MTA big fled for Canada
Spent months out of town amid 2nd wave of COVID
The MTA’s No. 2 official — required by his job description to lead the delivery of “high quality transportation services” — retreated to Canada in the last months of 2020 as New York was slammed with a second wave of COVID-19 cases, say sources with knowledge of his whereabouts.
Mario Peloquin — who was hired as the Metropolitan Transportation Authority’s chief operating officer in November 2019 and is second in commend to agency Chairman Patrick Foye — spent most of September, October, November and December with his family north of the border, agency sources said.
Peloquin was out of town for major transit interruptions, including December’s blizzard that gnarled transit service across the region, the sources said.
Peloquin’s job description also requires him to represent the MTA at “local, state and federal government meetings and hearings, industry events and public meetings.”
But he was either out of town or sidelined when transit officials participated in an Aug. 25 hearing with the state Legislature on the MTA’s pandemic response.
As other MTA officials successfully lobbied for $4 billion in federal COVID-19 relief funding throughout the fall, Peloquin mostly found himself in Ontario, closer to the Canadian capital of Ottawa than Washington, D.C.
Transit officials said Peloquin, who is paid $325,000 per year, returned to Canada to spend time with his family, and his visits were extended due to required quarantine periods. The border is closed for nonessential travel, but Peloquin’s job allows him to cross.
“Since the pandemic hit in March, Mario has spent the bulk of his time in New York and at the office, serving as a key player in our response, including leading the effort for our plans to prepare for and combat the second wave,” said Foye. “To suggest anything otherwise is completely false.”
MTA officials were not able to provide the exact number of days Peloquin was in New York from September through December.
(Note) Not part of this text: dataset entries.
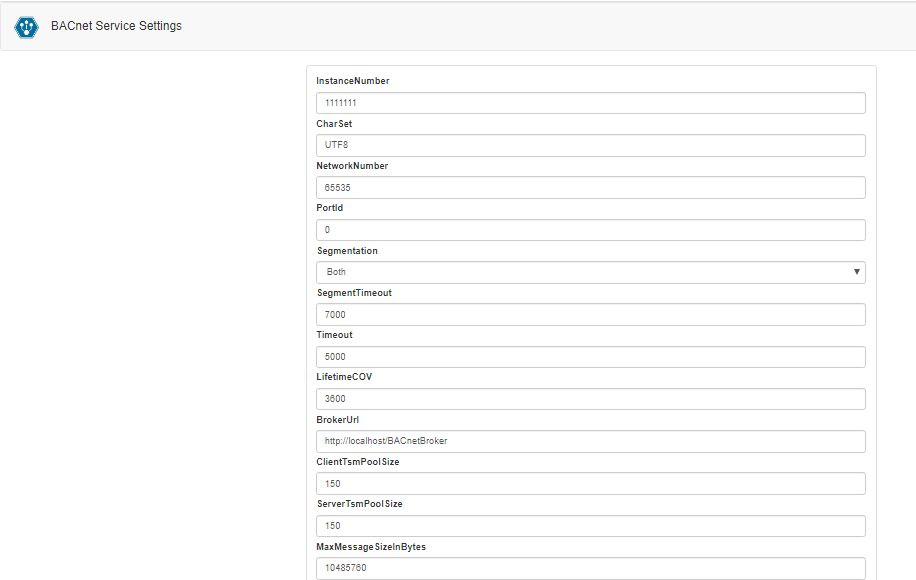Click the PortId input field

(x=590, y=229)
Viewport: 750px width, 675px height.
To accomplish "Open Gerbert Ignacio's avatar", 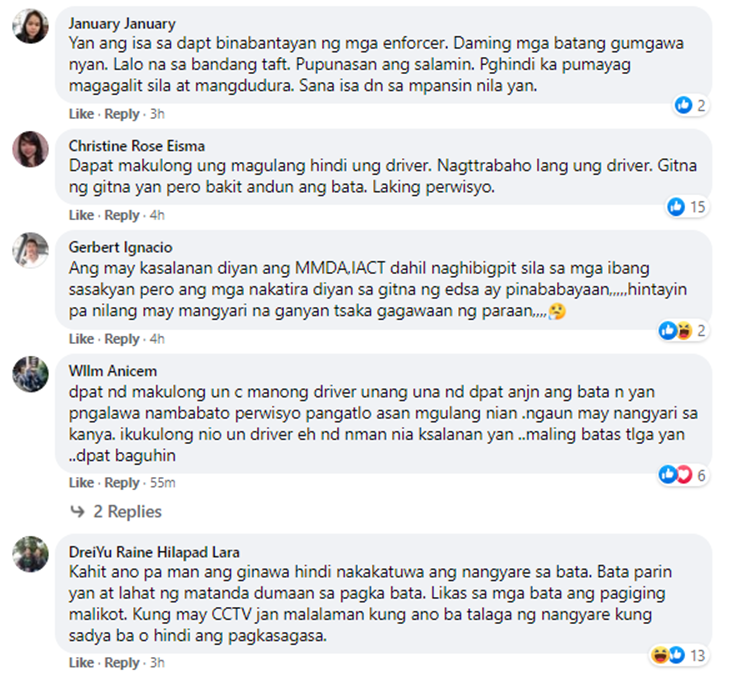I will coord(31,250).
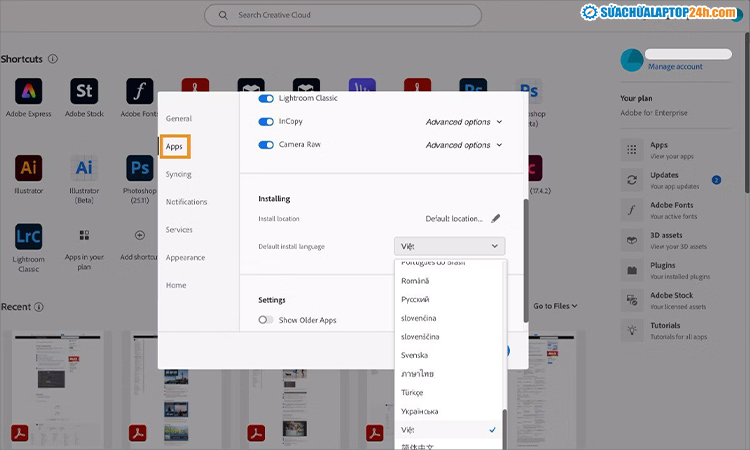Click the Manage account link
This screenshot has width=750, height=450.
675,67
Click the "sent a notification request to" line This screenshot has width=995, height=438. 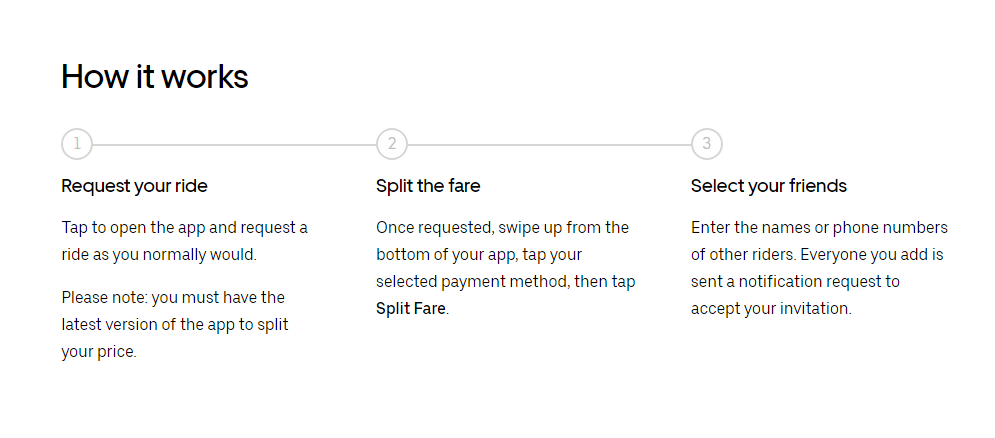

Peloquin came to the MTA from the private sector. He was previously an executive at SNC-Lavalin, a Montreal-based engineering firm with offices around the world.
MTA officials have in some cases encouraged employees to work from home when possible to prevent the spread of COVID-19 — but Peloquin’s penchant for remote work during the fall would have kept him from riding the very transit systems he oversees.
His COO job was created through a 2019 state-mandated reorganization of the agency’s bureaucracy — and the new position was part of the reason why former NYC Transit President Andy Byford resigned from the MTA in January 2020.
Byford — who now runs Transport for London — made a point of regularly riding the city’s subways and buses and speaking with straphangers when he lived in New York.
Transit advocates said any hiccups at the MTA caused by Peloquin’s stays in Canada should be pinned on Gov. Cuomo, who controls the agency.
“There have been many dedicated public servants who have come to the fore for riders and transit workers,” said Riders Alliance spokesman Danny Pearlstein. “But it’s up to the governor to make sure the system is fully staffed, and the service is reliable, affordable and accessible.”